For example, after the Hive table is scanned, the Solr collection can be scanned to obtain the amount of data stored therein, and the information of each collection directory under the/Solr directory is obtained and stored into the current record table (md _ t _ table _ space table) according to the field names, wherein the current record table can be the current day record table. And then scanning the HBase table to obtain the data quantity stored in the HBase table, segmenting out table space names and table names according to the path by obtaining the information of the/HBase/data directory, obtaining the occupation condition of the table space, and storing the table space into the current record table. Scanning a Kudu table to obtain the amount of storage data, wherein the Kudu table is an independent columnar storage system and is in parallel relation with the HDFS, and Kudu has no concept of directory, so that the occupied space of the table can be obtained through monitoring information on a management platform (CM), optionally, all Kudu table names are obtained through an Application Program Interface (API) of a Kudu Client (Client), then each table is taken to access graph information on the clouder Manager, a bit point value of a latest time period (for example, 20 minutes) on the monitoring graph is obtained, an average value of the bit point values is obtained to serve as the occupied space size of the table, and then the information is stored in a current recording table.
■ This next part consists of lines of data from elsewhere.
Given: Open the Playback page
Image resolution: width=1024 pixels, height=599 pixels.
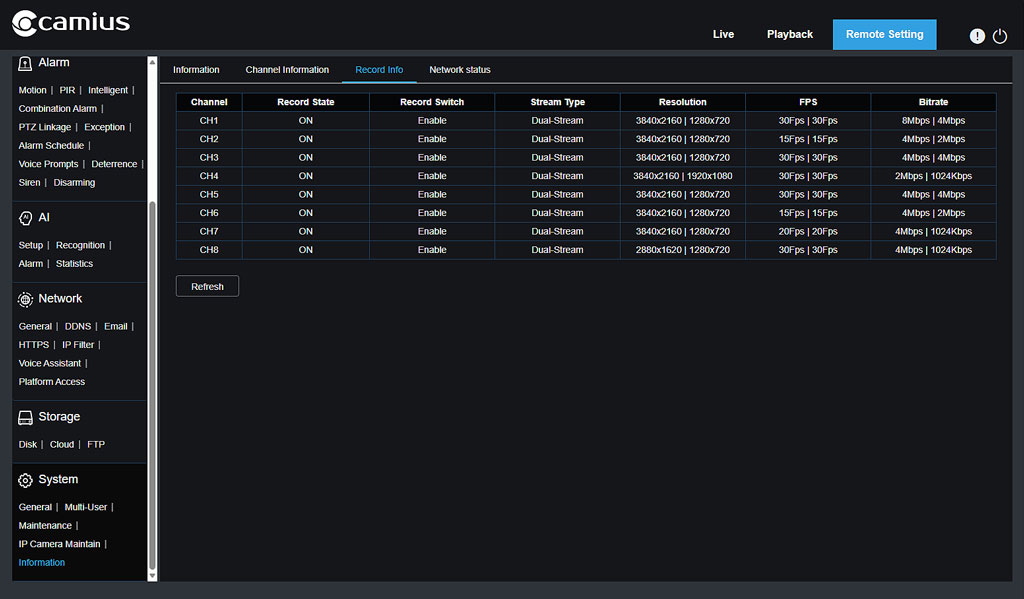Looking at the screenshot, I should 789,33.
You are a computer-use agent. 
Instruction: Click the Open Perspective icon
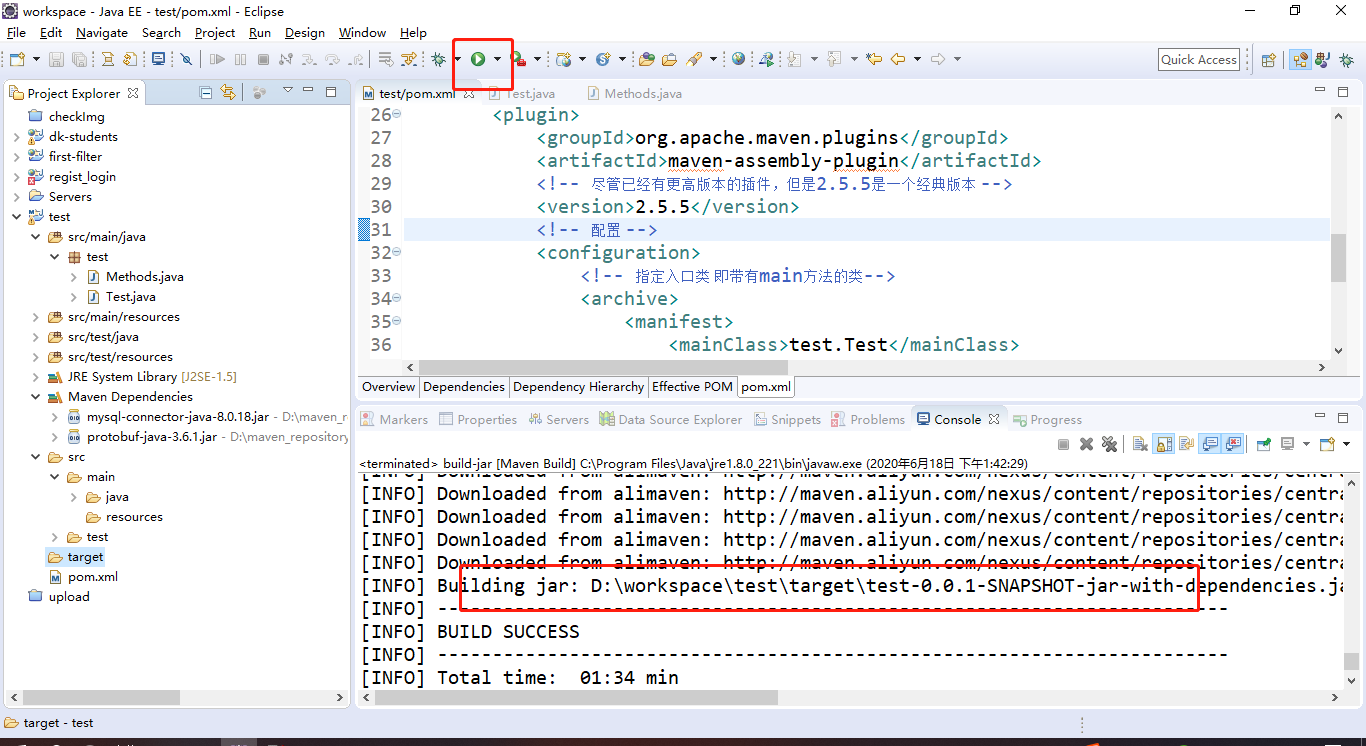[x=1268, y=60]
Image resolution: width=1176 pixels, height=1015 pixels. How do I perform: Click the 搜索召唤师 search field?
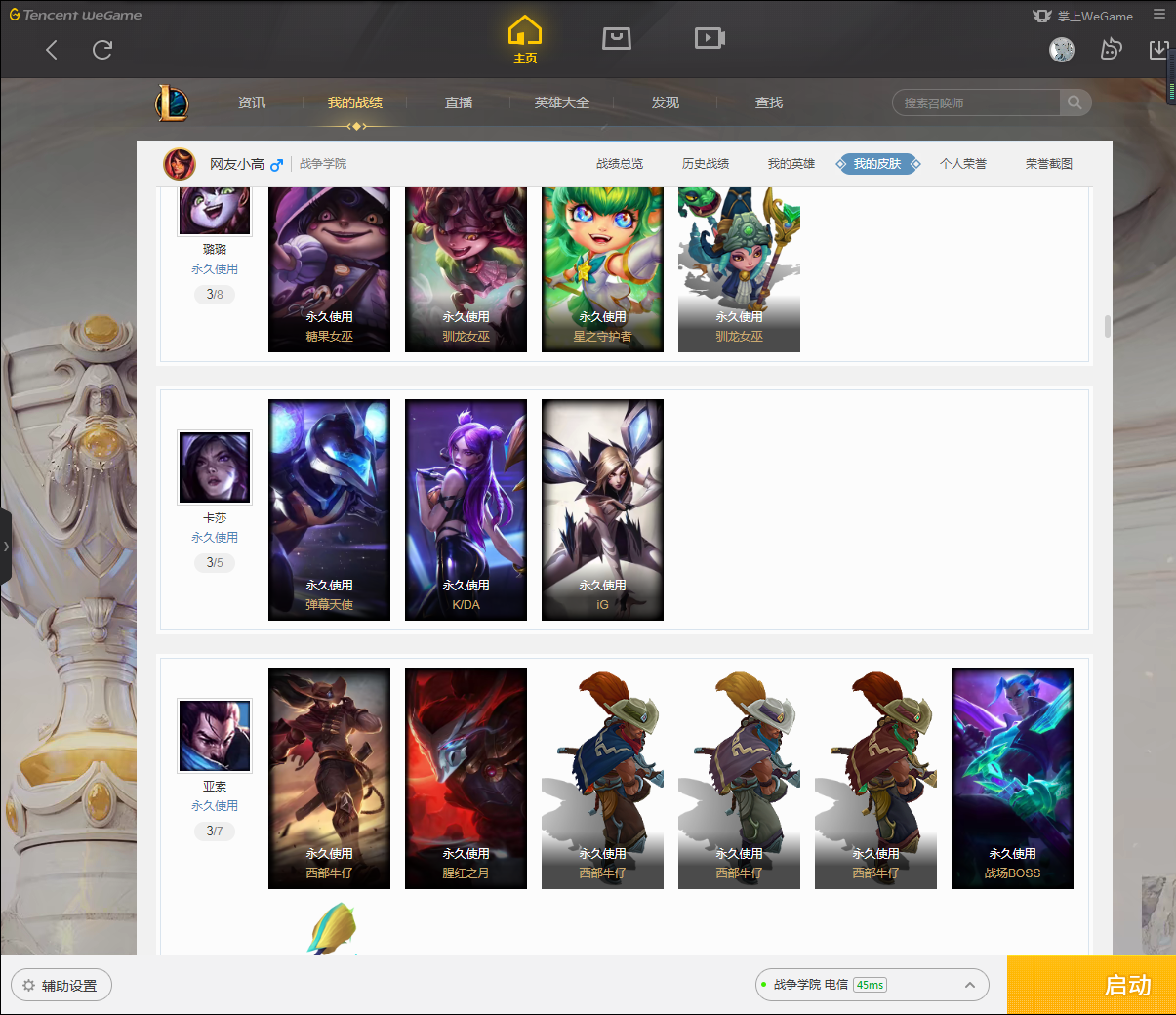976,102
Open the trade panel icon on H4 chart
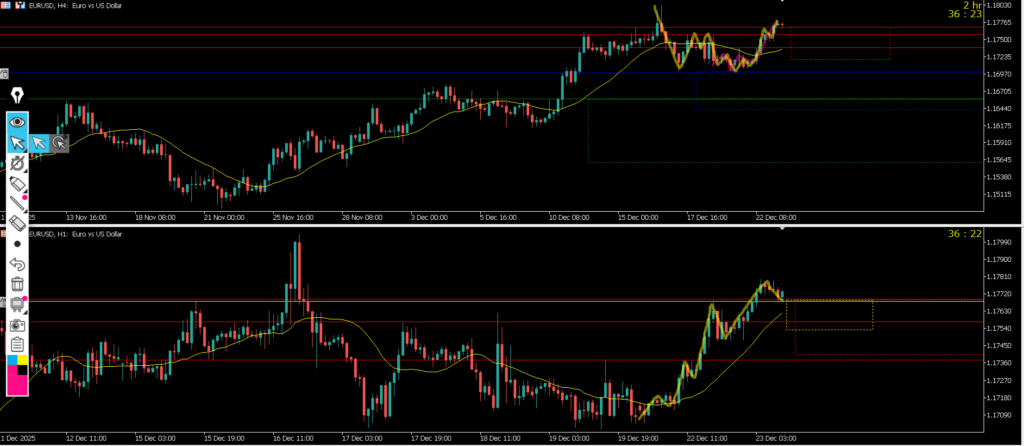1024x446 pixels. point(7,5)
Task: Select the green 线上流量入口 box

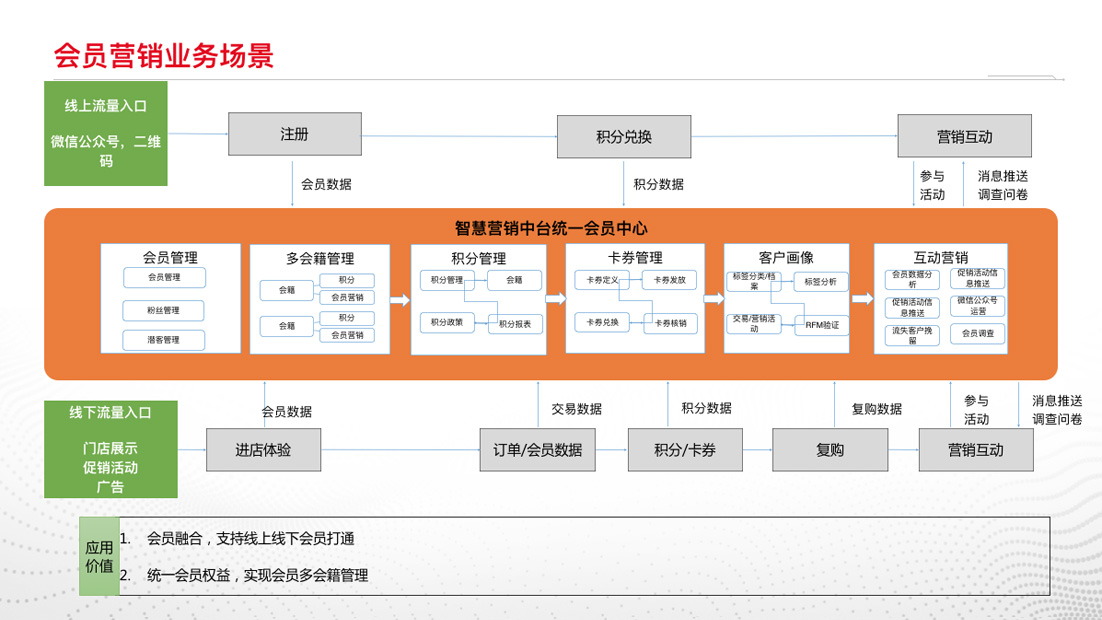Action: 105,133
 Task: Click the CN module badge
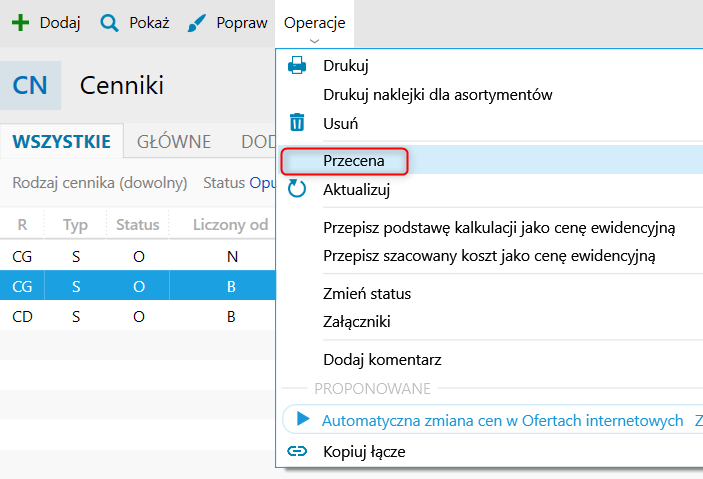click(30, 85)
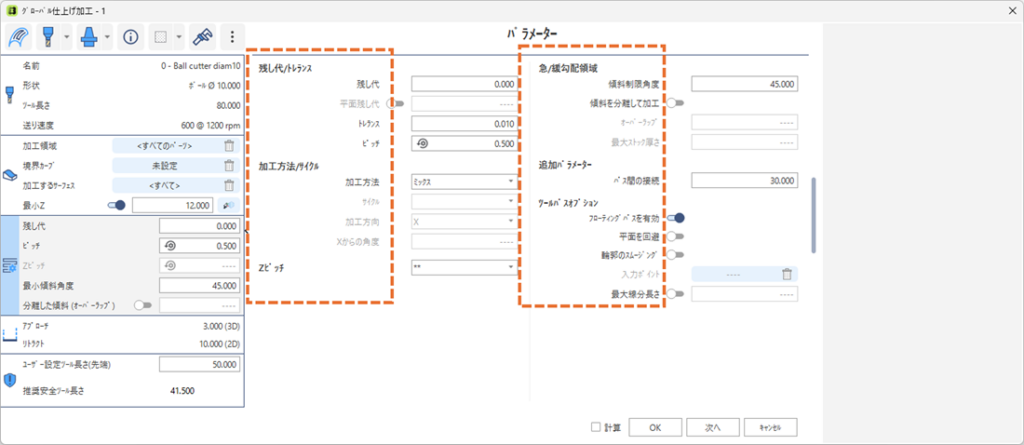Check the 計算 checkbox
The width and height of the screenshot is (1024, 445).
[596, 426]
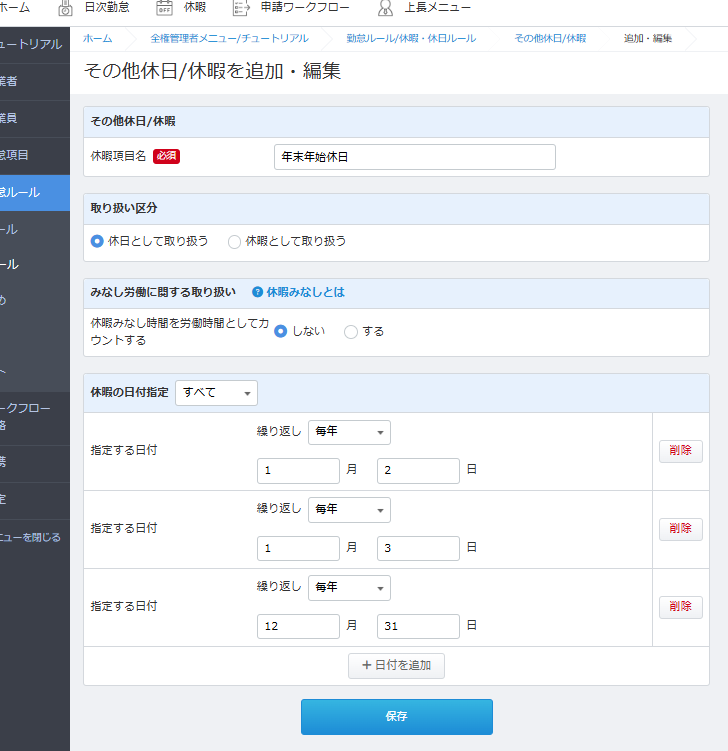
Task: Select 休暇として取り扱う radio option
Action: pos(235,241)
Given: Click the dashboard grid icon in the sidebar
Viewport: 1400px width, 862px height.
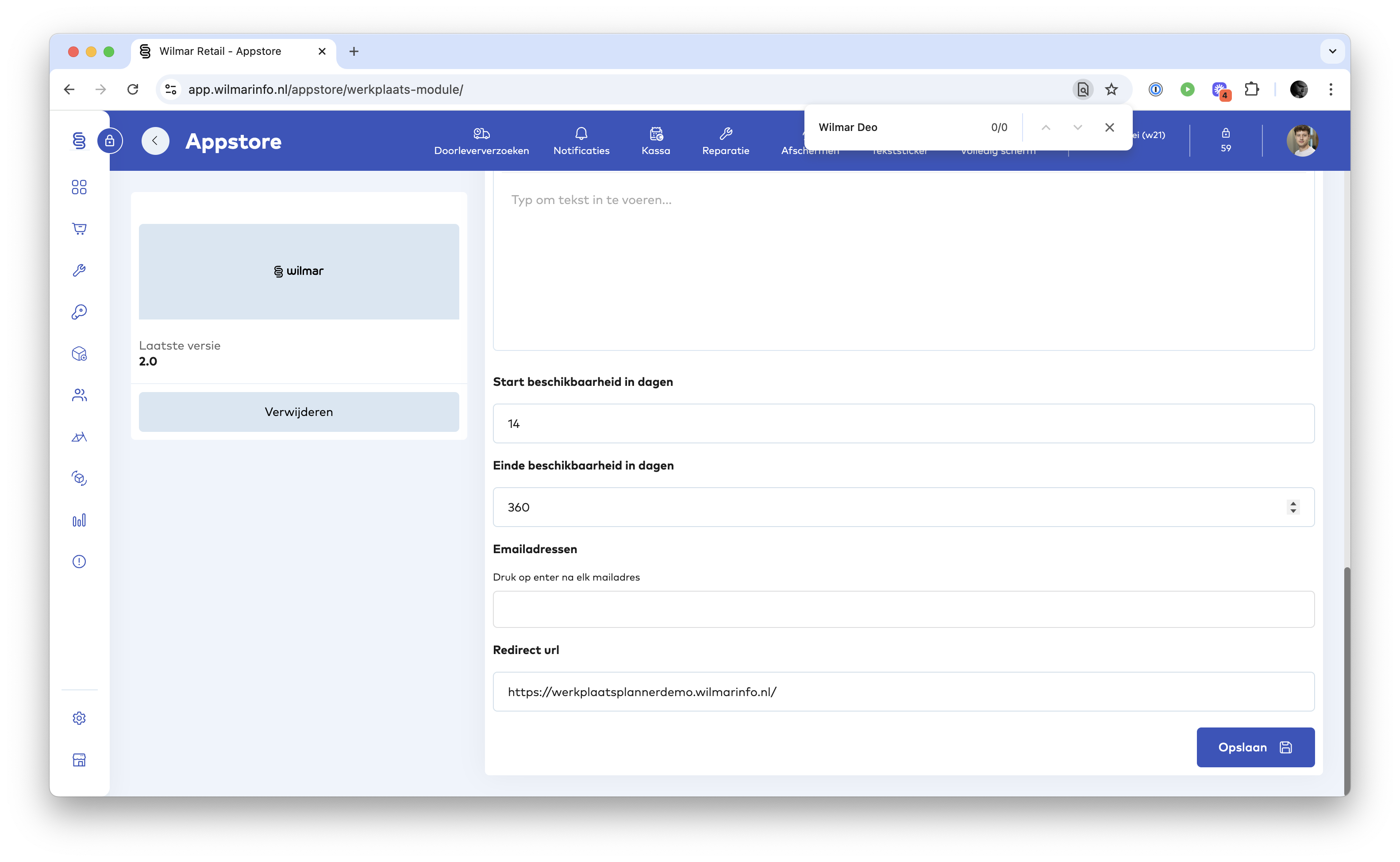Looking at the screenshot, I should 79,187.
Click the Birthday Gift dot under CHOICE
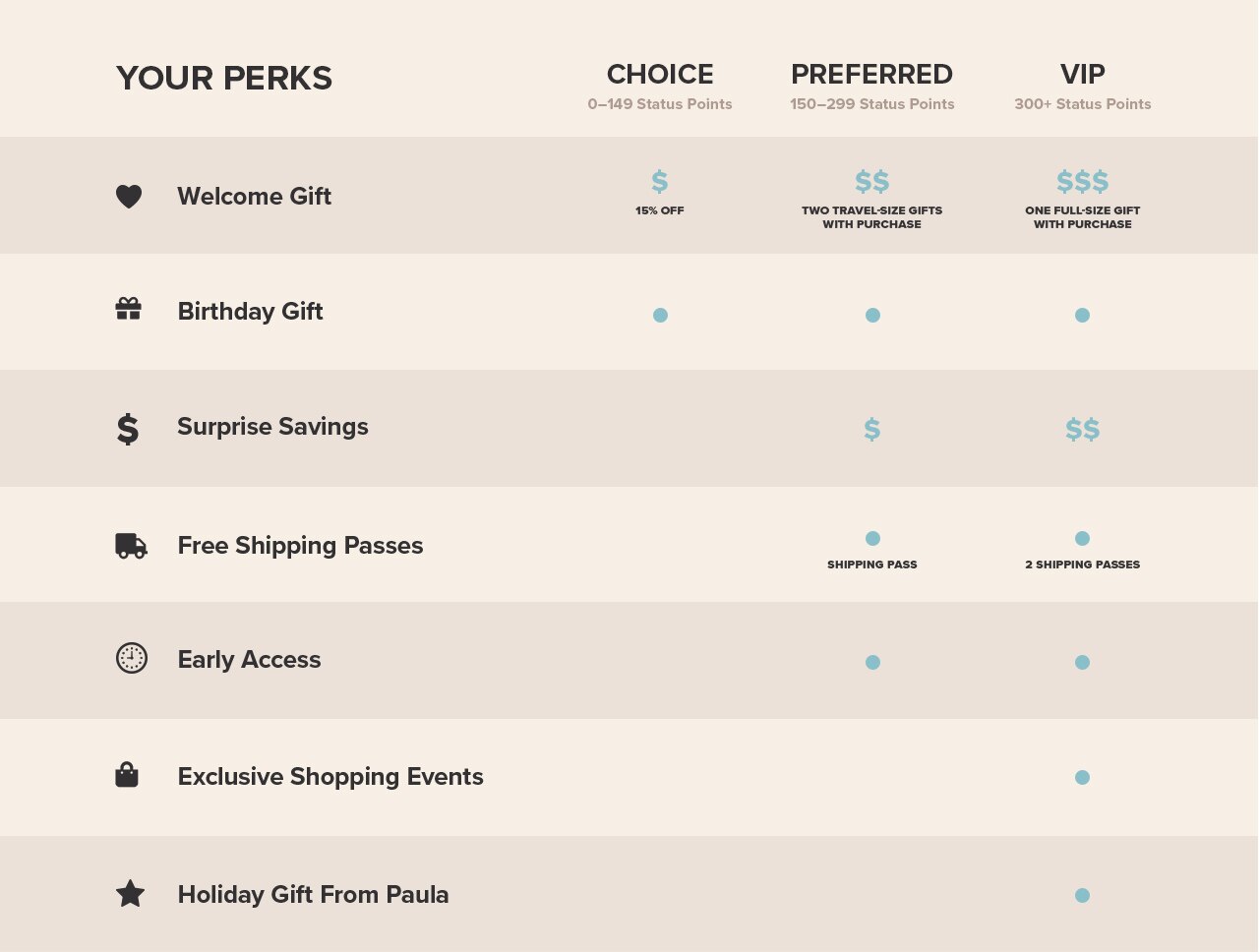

So far, the information required by the current record table for storing the current scanning result is filled, then all records of the current record table are inquired and cached to obtain cache information, and then the cache information is written into a history record table (md _ t _ table _ space _ his table) for storing the history scanning result.
In this embodiment, the program of this embodiment may be distributed on an intelligent open platform, and the timing task is implemented by a scheduler, for example, the timing task is implemented by a Cron scheduler of a Spring boot framework, and may be executed at ten am every two, four, and day, where the execution takes about 20 minutes, and this is not limited herein.
Optionally, in this embodiment, based on a scanning result that scans at least one storage space for storing data in the data cluster and determines whether the storage space is a useless area, the following information is calculated for the scanning result by using SQL: the usage status of storage resources, non-table, cold data (data with low access heat), Hive table speed increasing Top10, Hive big table Top10, and the like.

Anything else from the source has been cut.